Philae found

Figure 1 - Philae found. credit European Space Agency 2016.

Figure 1 – Philae found. credit European Space Agency 2016.

Two years ago I posted about the rendezvous of comet chaser Rosetta with Comet 67-P Churyumov-Gerasimenko. It was a wonderful achievement for the European Space Agency. Two months later on November 12, 2014, Rosetta launched a probe, named Philae, to land on the comet. Communication with Philae proved very difficult and it has been essentially “lost.”. According to Cecilia Tubiana of the Space Agency’s OSIRIS camera team, on Monday, “With only a month left of the Rosetta mission, we are so happy to have finally imaged Philae, and to see it in such amazing detail.”

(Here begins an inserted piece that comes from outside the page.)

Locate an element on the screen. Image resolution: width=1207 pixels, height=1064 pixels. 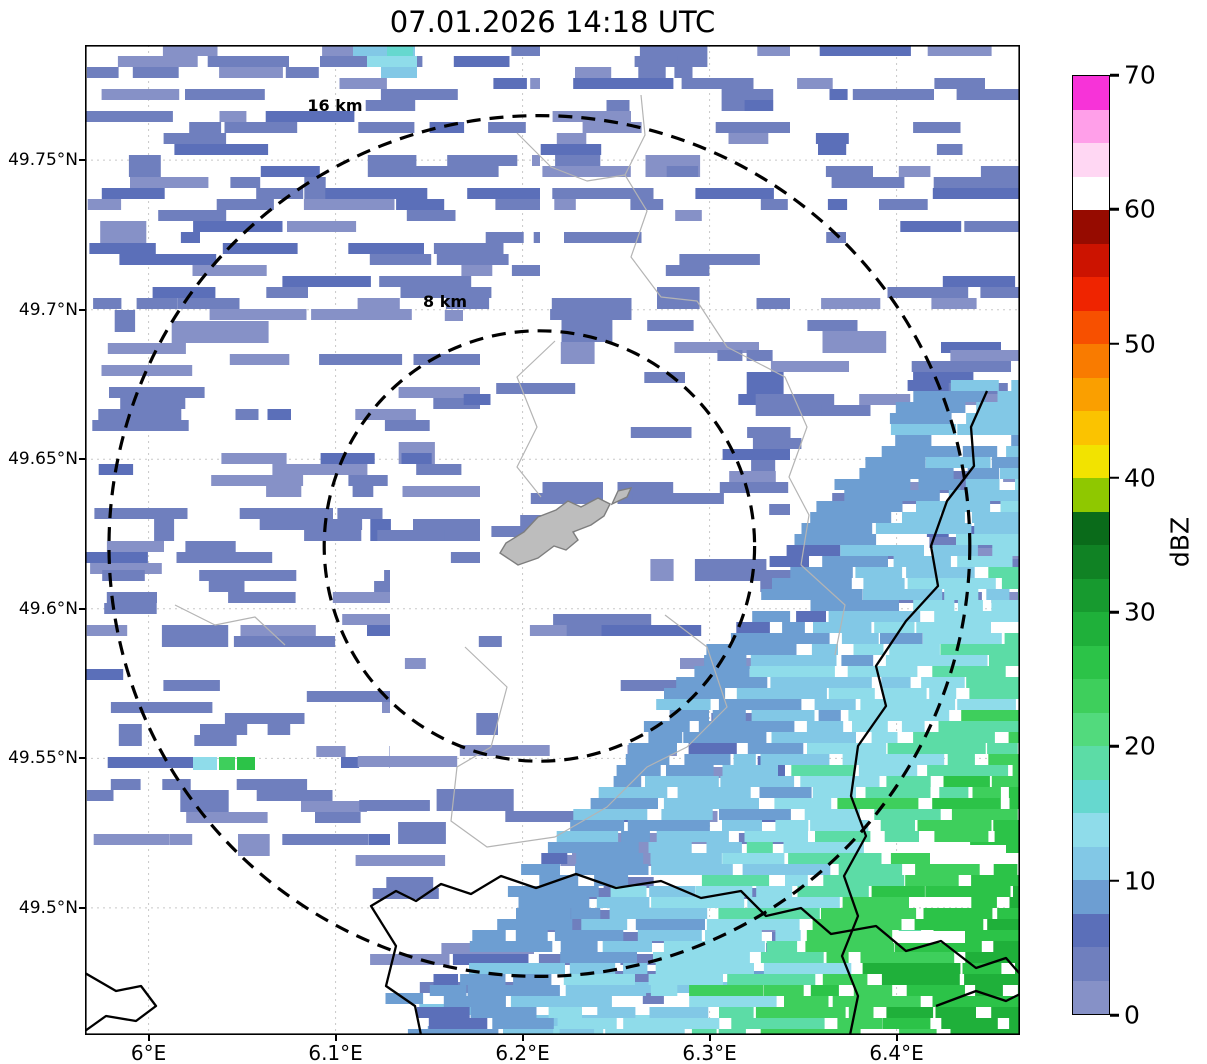
y-tick-label: 49.55°N is located at coordinates (43, 758).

This kind of image, which after all is of a piece of discarded space-junk, falls into the category of the well-known question, “if a tree falls in the forest, and there is no one there to see, does it really happen?” The profundity of the issue comes from the fact that even if we include all of the alien extant species that have developed a photography, there are only a finite number of cameras in the universe, but at any moment, there are an infinite number of scenes to photograph.

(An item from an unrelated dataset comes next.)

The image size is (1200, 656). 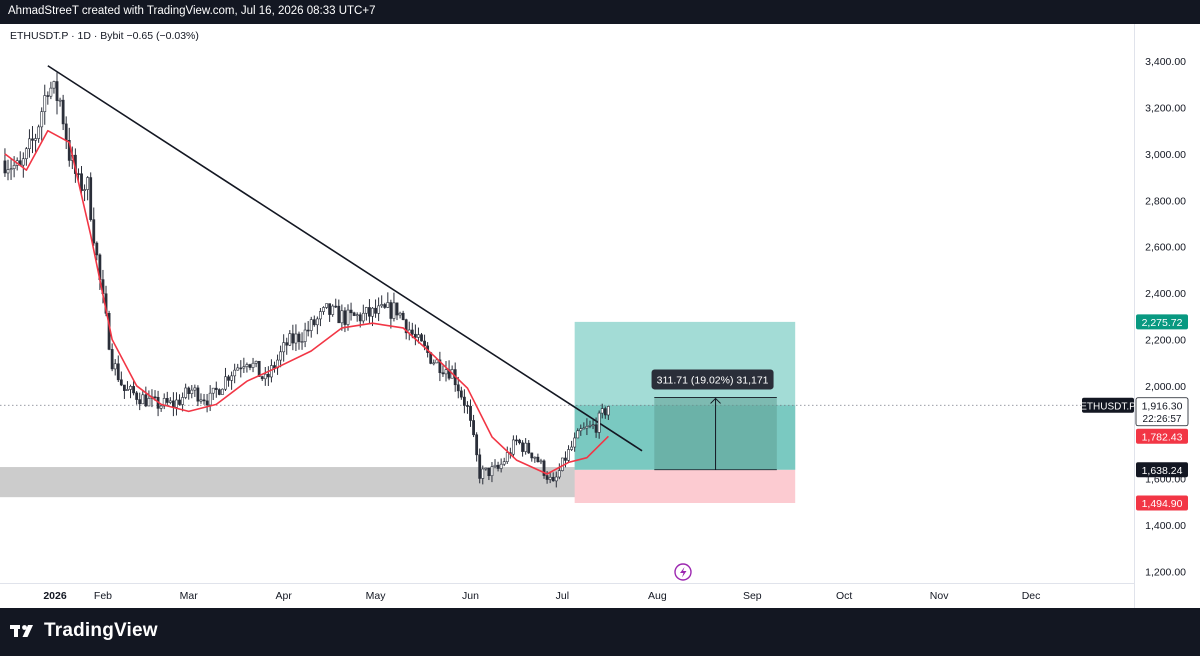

Well, you could argue that last point. Arguably there are only a finite number of subjects as well – a very large finite number. But the point remains. Somewhere on an unknown planet right now a chilling gust of methane picks up and scars the scenery. But there is no one to see it. And the question of its significance dependence upon whether you take a classical mechanical deterministic view, where at some level everything depends causally on what preceded it, or a quantum mechanical view where there is ultimately chance and probability at work.

But what of a piece of space-junk that now will go unnoticed in its journey through the solar system for millions of years? I remember when men first landed on the moon, thinking that someday other men, tourists in fact, would return to that site and take its picture.  The significance of space-junk lies not in the junk itself but in the hearts and minds of those who built it and those who guided it there. If some day it is encountered and photographed again the significance will be in the transcendence of space and time that takes those who see it and who see the photograph back to those hearts and minds. The whole point of photograph is ultimately one of inter human (?) communication and of extending ourselves beyond ourselves.